NEW ORLEANS — With the COVID pandemic still raging, there is now a push across the country to turn empty sports arenas into voting venues.
That could happen in New Orleans at least during early voting for the fall elections.
Instead of the Pelicans shooting buckets at the Smoothie King Center, voters could soon be casting ballots there.
Thursday, state and local election officials toured the facility.
They are eying the building as a possible early voting site.
Kyle France is the chairman of the Louisiana Stadium and Exposition District, the state board that manages the arena.
“We had the secretary of state’s office down to speak to us about the possibility of using the Smoothie King Center which has been an ongoing discussion with his office for the past two months,” France said.
The traditional early voting sites in New Orleans include the Algiers Courthouse, election warehouse in the east, Lake Vista Community Center and City hall.
France maintains the Smoothie King Center would allow for better physical distancing than the other, much smaller locations.
“Giving folks the opportunity to early vote in a safer, secure manner than maybe standing in line outside of City Hall or wrapped around the City Hall building,” France said. “I think this gives them obviously an air-conditioned facility, a safe facility, ample parking all those kinds of things.”
The New Orleans City Council passed a resolution asking election officials to consider using the arena.
“We don’t want anyone to feel deterred to go vote,” City Council VP Helena Moreno said.
Moreno added it probably won’t work on Election Day, but it’s a good fit for early voting.
“We’re just trying to make it as easy and safe as possible,” Moreno said. “That’s really been the main intention and goal here.”

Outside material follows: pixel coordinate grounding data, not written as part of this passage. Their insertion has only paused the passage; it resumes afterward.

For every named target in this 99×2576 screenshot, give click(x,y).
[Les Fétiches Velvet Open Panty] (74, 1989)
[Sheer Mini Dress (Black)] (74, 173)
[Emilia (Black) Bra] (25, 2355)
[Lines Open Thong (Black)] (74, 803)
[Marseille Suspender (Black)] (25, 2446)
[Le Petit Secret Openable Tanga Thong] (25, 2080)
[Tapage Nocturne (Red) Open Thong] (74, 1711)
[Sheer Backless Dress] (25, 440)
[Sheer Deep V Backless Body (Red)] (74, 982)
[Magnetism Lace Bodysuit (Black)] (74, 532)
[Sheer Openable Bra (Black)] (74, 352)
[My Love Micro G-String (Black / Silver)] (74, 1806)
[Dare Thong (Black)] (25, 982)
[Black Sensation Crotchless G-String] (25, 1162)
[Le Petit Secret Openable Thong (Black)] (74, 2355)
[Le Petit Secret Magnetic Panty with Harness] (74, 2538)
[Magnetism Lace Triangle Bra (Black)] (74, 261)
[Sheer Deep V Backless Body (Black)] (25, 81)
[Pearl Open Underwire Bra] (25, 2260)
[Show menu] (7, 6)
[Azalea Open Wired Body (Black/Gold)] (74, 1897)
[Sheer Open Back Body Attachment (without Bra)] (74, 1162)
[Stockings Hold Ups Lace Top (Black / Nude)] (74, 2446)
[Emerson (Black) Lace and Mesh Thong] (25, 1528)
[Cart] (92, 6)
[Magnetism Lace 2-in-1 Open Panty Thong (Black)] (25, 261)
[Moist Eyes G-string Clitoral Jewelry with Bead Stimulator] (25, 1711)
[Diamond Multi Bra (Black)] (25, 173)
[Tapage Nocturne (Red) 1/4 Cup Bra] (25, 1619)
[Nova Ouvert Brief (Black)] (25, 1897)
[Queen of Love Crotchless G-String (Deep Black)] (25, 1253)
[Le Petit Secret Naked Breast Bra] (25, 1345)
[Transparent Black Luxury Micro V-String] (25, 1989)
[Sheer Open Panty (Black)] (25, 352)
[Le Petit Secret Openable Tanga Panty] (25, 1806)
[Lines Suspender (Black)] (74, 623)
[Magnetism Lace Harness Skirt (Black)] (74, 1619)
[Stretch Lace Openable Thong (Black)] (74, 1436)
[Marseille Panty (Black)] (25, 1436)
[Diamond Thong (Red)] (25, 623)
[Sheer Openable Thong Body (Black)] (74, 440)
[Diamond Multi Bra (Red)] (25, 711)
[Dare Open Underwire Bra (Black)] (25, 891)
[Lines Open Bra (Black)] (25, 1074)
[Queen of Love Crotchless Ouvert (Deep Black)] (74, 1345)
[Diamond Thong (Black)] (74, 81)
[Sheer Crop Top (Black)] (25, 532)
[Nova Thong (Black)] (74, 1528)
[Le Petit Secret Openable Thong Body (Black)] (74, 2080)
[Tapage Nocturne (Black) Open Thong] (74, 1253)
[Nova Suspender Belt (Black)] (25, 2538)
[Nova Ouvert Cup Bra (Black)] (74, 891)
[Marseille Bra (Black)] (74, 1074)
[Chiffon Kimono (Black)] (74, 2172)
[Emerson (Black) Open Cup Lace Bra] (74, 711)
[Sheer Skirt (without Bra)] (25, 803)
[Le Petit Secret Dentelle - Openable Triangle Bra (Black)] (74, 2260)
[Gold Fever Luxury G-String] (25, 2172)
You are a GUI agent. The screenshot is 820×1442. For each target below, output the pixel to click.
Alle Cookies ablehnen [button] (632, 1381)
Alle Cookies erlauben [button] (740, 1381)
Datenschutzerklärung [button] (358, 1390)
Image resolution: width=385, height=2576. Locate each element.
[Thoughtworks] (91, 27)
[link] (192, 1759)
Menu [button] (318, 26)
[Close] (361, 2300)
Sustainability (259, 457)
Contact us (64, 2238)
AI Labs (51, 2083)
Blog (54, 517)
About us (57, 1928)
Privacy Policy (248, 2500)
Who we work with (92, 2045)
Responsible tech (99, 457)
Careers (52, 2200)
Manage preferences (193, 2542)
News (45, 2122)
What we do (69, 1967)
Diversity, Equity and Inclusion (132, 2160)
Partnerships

The Louisiana Secretary of State and Orleans Registrar of Voters offices are now working out the final details for using the Smoothie King Center.
For now, early voting for the president election runs from October 20 through October 27.
A federal judge is expected to soon rule on a lawsuit filed by voters rights advocates.
They are asking the judge to reinstate the emergency election plan used during the July-August primaries.
That plan expanded early voting by six days and extended mail-in balloting options for people at higher risk for the coronavirus.